Distraught over the death of her father, yet at the same time anxious to prove his theories were correct, Nadia sets to work creating a “man” of her own. Learning from the Baron’s mistakes, she intends to use the body of a handsome, backward farm boy named Thomas (Marino Masé) and the brain of her father’s longtime assistant, Charles! But as Nadia toils in the laboratory, The Baron’s monster is busy roaming the countryside, killing villagers and capturing the attention of Constable Harris (Mickey Hargitay). As Harris probes into this very strange case, Nadia draws closer to finishing her grand experiment, but will she actually succeed where her father failed, or is her “man” destined to be as unstable as the monster that is terrorizing the locals?
In the handful of films I’ve seen her in (Jess Franco’s 99 Women, Fernando DiLeo’s Slaughter Hotel), Italian-born actress Rosalba Neri was relegated to supporting roles. In 1971’s Lady Frankenstein, however, she plays Nadia, the lead, and is quite believable as a woman of science hoping to follow in her father’s footsteps. Along with Ms. Neri, Lady Frankenstein co-stars Mickey Hargitay, who, with appearances in Bloody Pit of Horror and Black Magic Rites, was himself no stranger to the cinema’s seedier side, while Joseph Cotten plays the Baron with plenty of gusto, portraying a man of science whose research sets the entire story in motion. Despite an impressive Hollywood track record, which includes Citizen Kane, The Third Man, and Shadow of a Doubt, Mr. Cotten was also an integral part of the Vincent Price vehicle The Abominable Dr. Phibes, and was effective as a scientist (and Barbara Bach’s father) in 1979’s Island of the Fishmen.
With a cast like this, you might expect Lady Frankenstein to be just another sleazy European flick, and while it does have a smattering of nudity and a few genuine shocks, this 1971 movie has more in common with Hammer Studio’s classic horror films (Curse of Frankenstein, Horror of Dracula) than it does the standard ‘70s exploitation fare.
For one, the set pieces are superb; the lab in which both of the Frankensteins perform their experiments looks as if it was lifted straight out of a 1930’s Universal film, while the castle that serves as their ancestral home is as eerie as it is extravagant. In addition to its sets, Lady Frankenstein relied on several actual locations to move its story along (its exterior scenes reminded me, in a way, of Jean Rollin, who was himself a master at incorporating real locales into his movies).
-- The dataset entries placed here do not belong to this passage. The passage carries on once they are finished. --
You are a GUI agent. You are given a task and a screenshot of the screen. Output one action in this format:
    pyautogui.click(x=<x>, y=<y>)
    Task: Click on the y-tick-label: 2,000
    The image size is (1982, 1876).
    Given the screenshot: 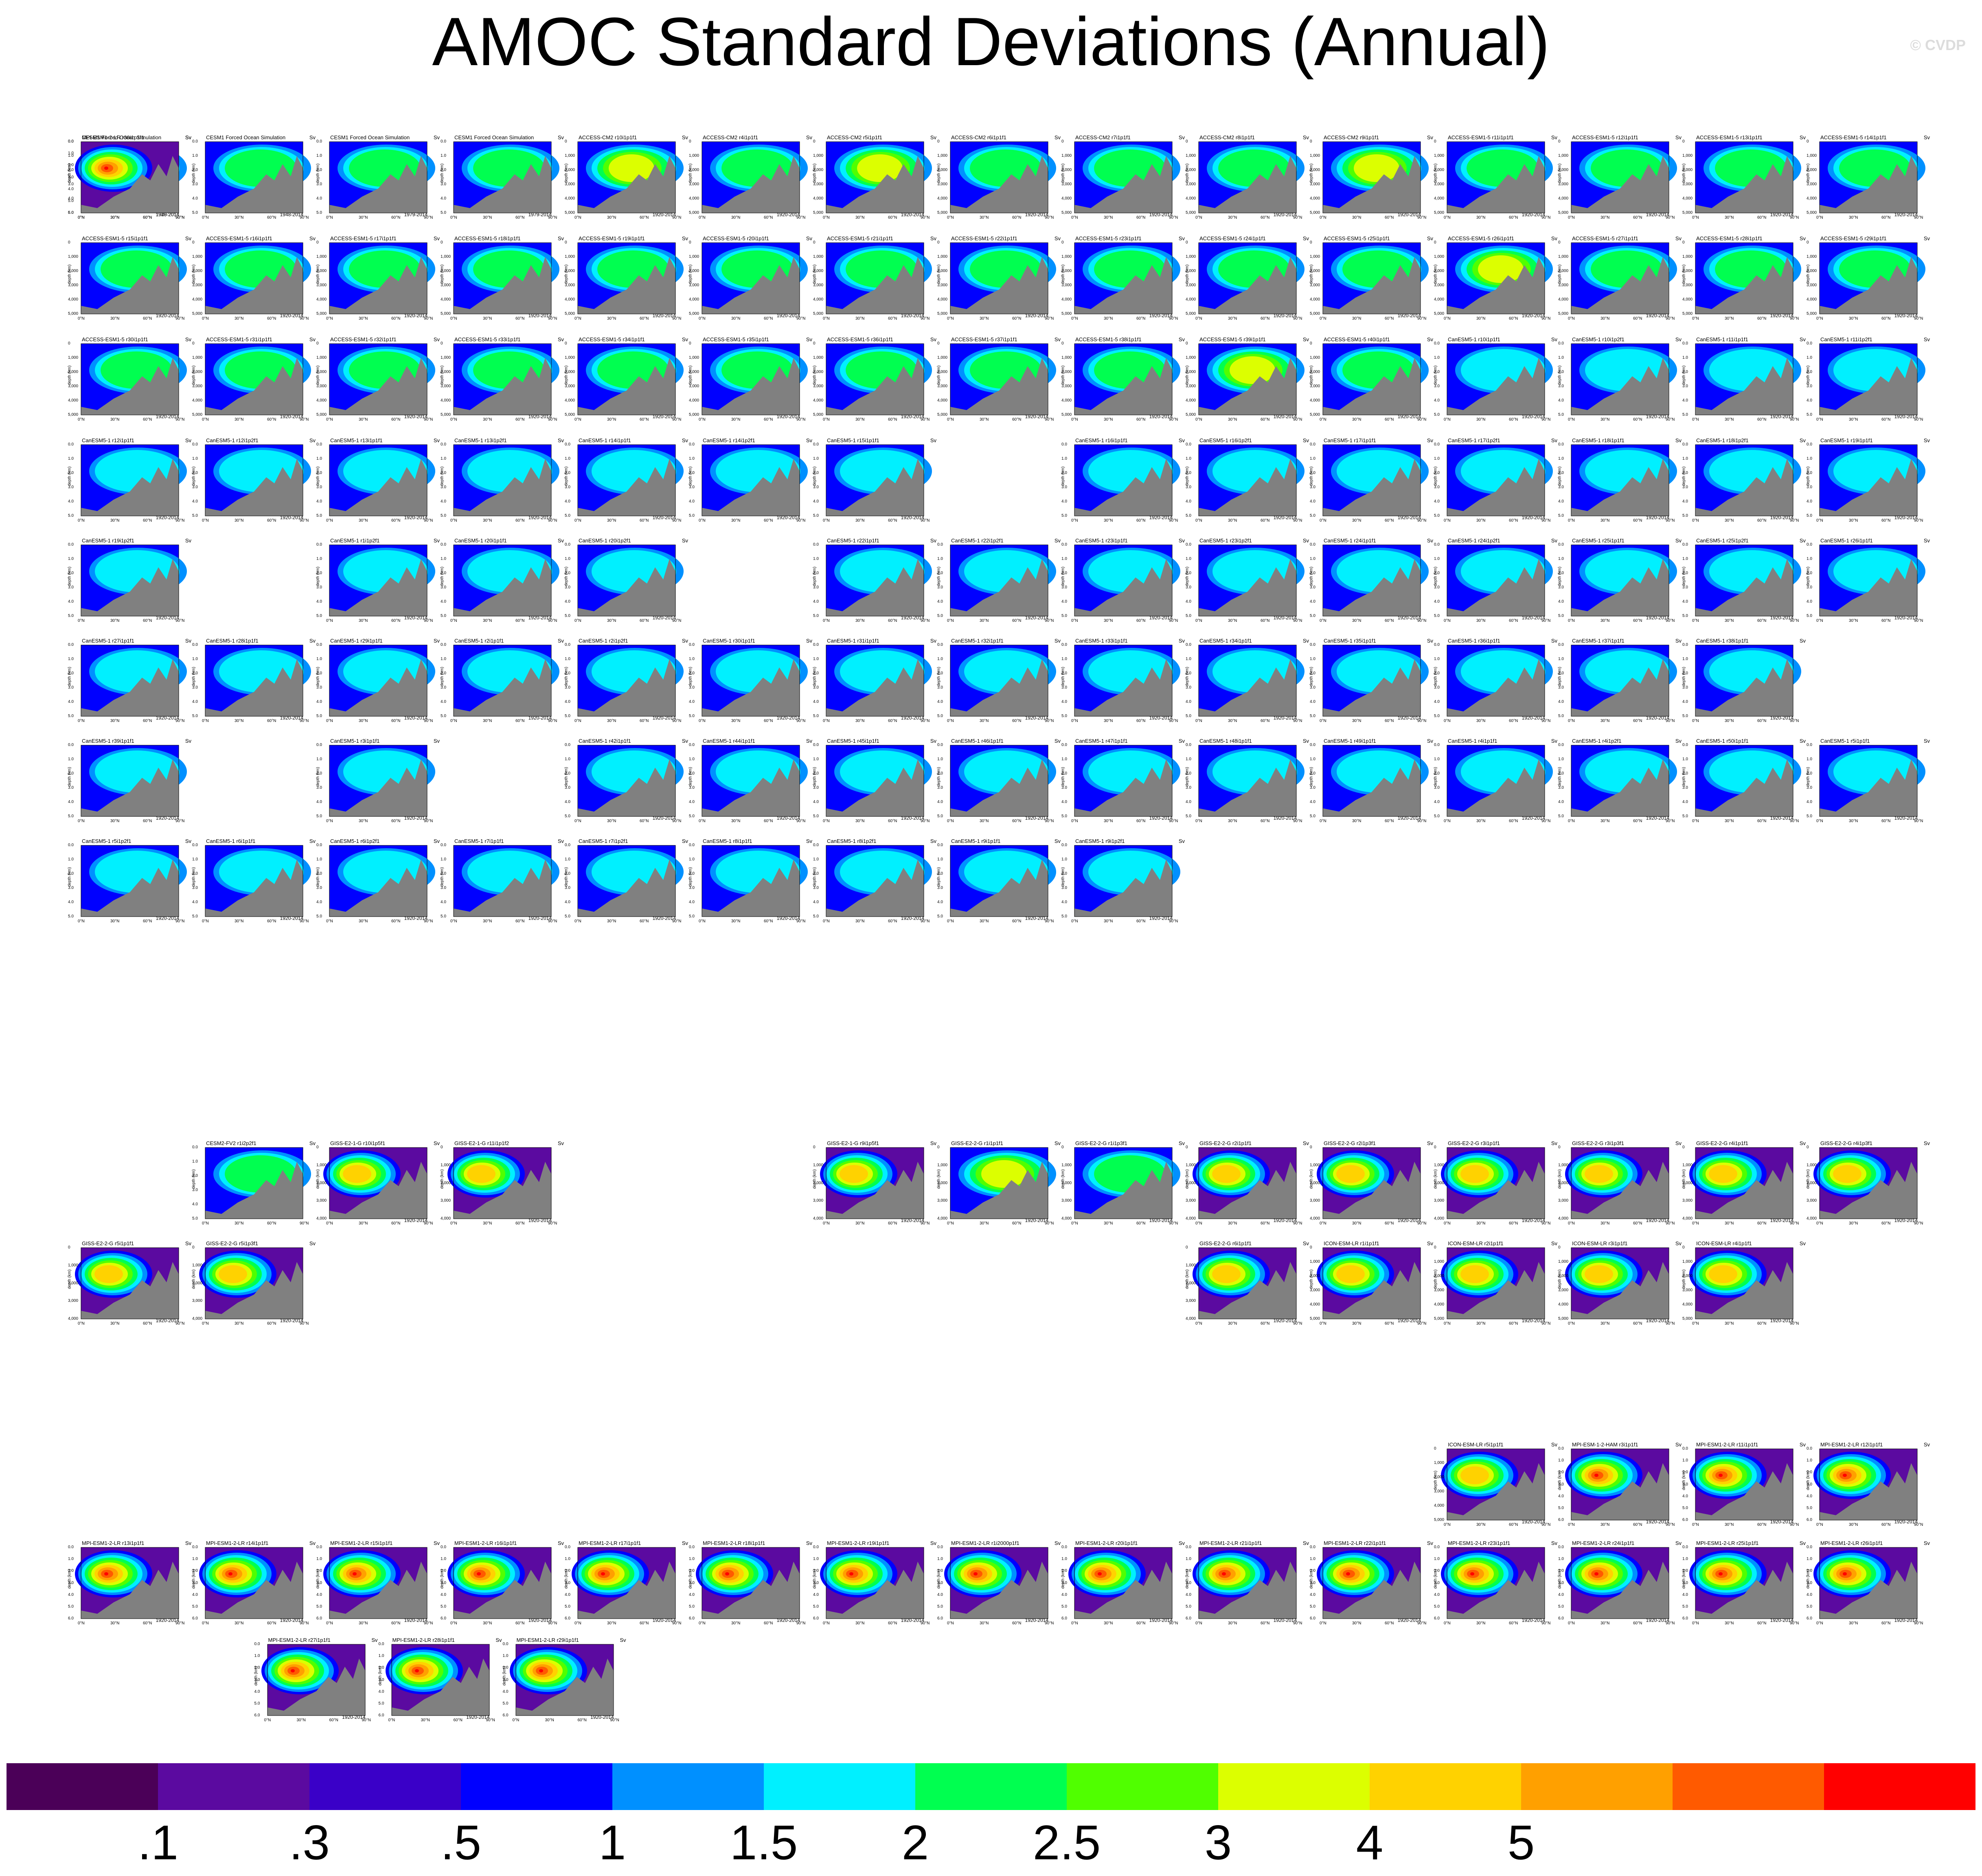 What is the action you would take?
    pyautogui.click(x=74, y=372)
    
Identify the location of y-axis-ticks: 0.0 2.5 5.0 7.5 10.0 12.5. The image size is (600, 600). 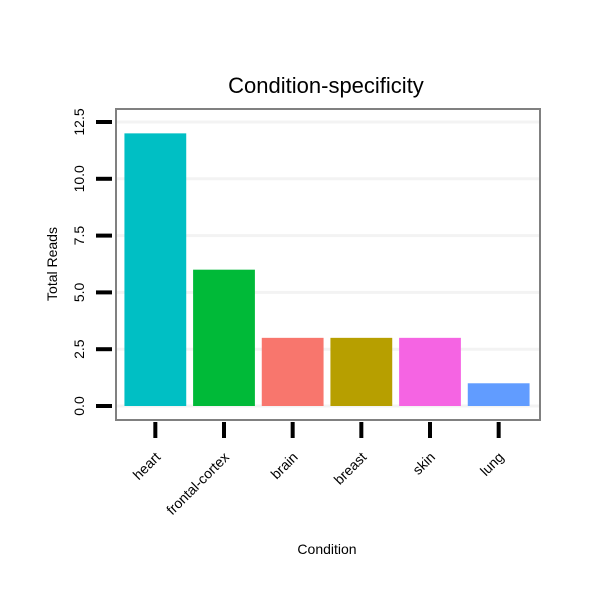
(92, 262).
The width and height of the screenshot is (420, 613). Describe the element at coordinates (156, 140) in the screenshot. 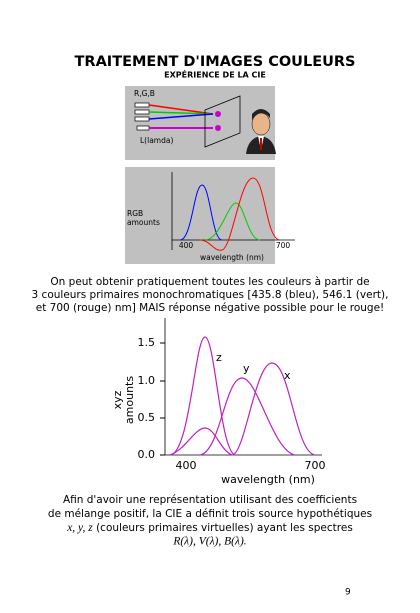

I see `fig-label: L(lamda)` at that location.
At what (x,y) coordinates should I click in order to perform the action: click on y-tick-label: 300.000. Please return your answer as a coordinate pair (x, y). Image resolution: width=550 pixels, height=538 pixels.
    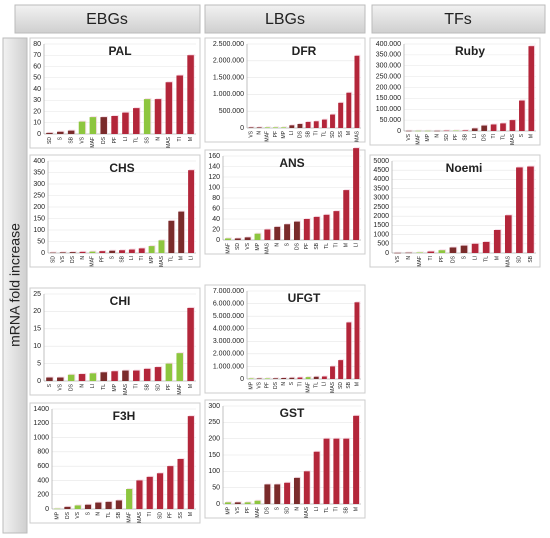
    Looking at the image, I should click on (388, 66).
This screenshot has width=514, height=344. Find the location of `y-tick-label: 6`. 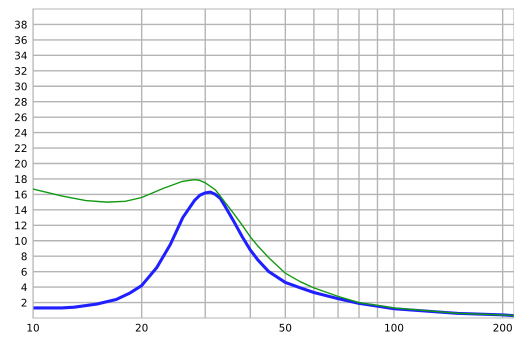

y-tick-label: 6 is located at coordinates (24, 272).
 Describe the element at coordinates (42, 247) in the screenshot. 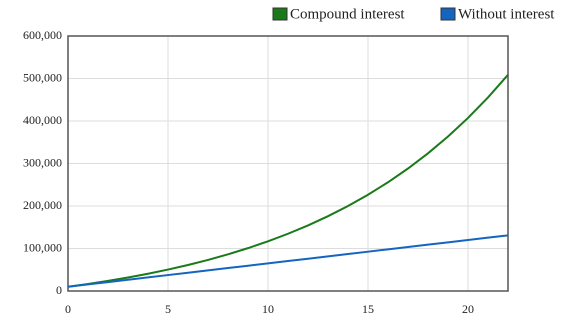

I see `y-tick-label: 100,000` at that location.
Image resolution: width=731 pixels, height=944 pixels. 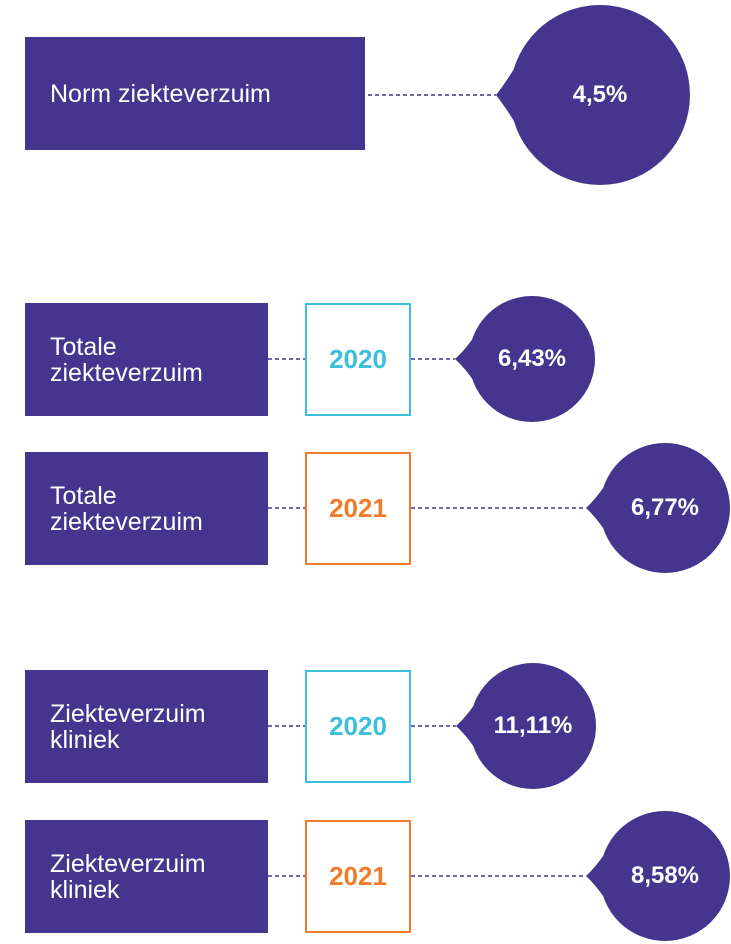 I want to click on bubble-value: 8,58%, so click(x=665, y=876).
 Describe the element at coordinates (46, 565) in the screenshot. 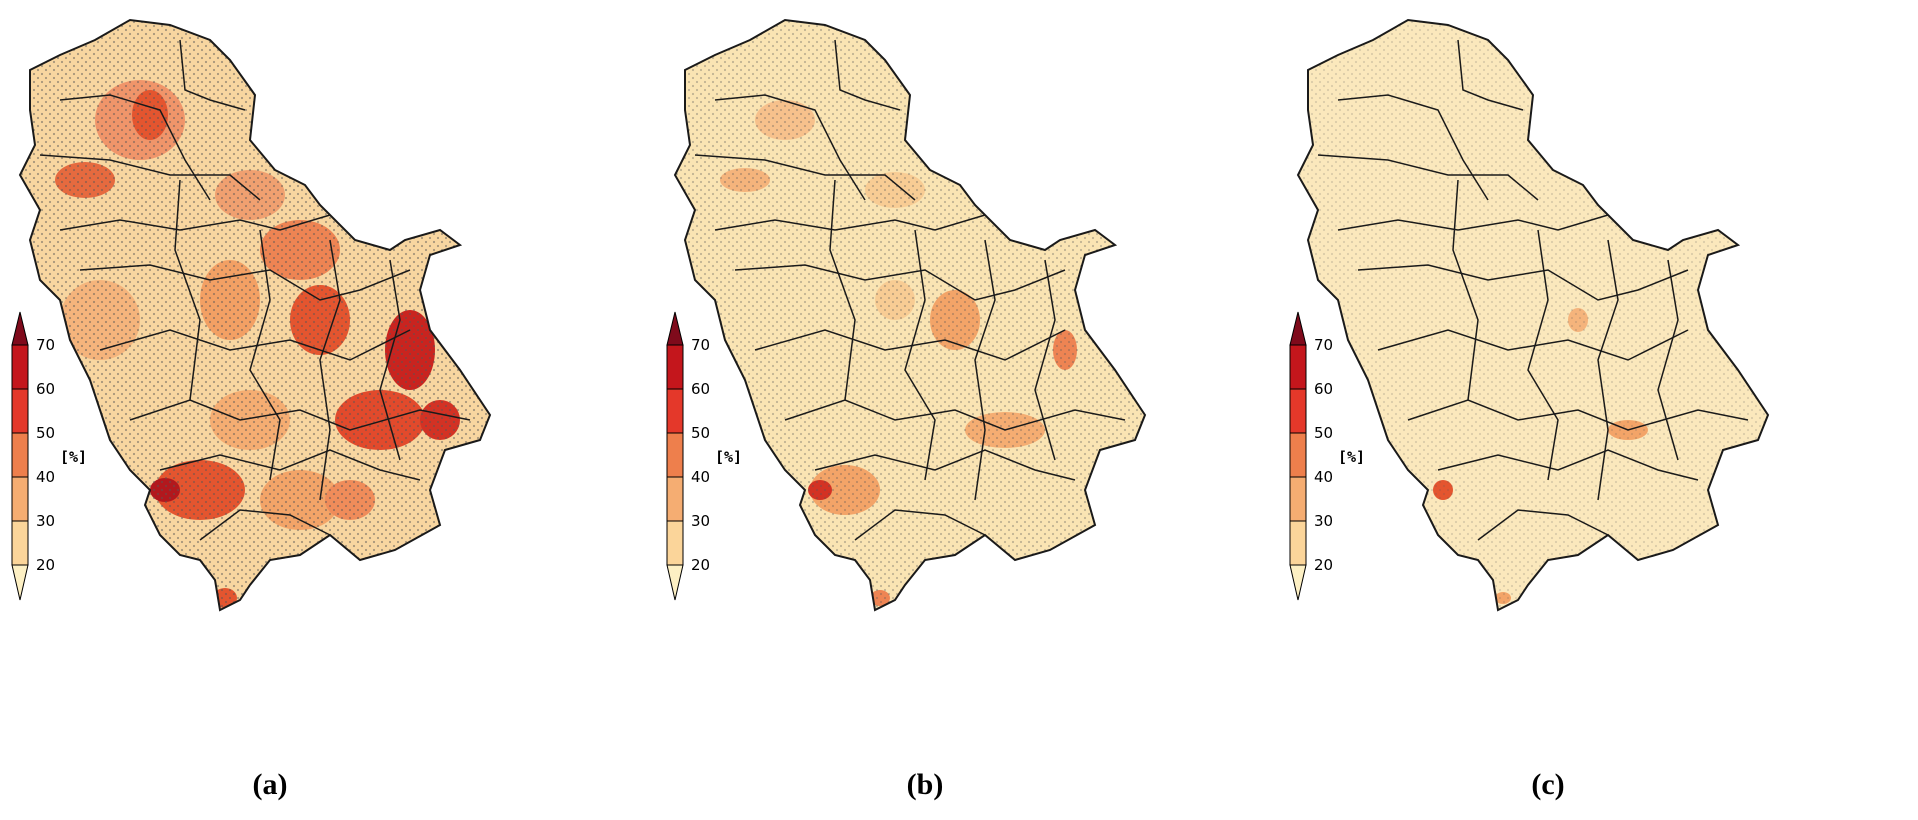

Lady Frankenstein does have its weaknesses, chief among them the make-up effects (the Baron’s monster, with its protruding eye and scarred face, isn’t as creepy as it could have been). But with its gothic sensibilities, better-than-average production design, and unique approach to the time-honored story of man acting as God, Lady Frankenstein is a step or two above the typical Eurosleaze flick.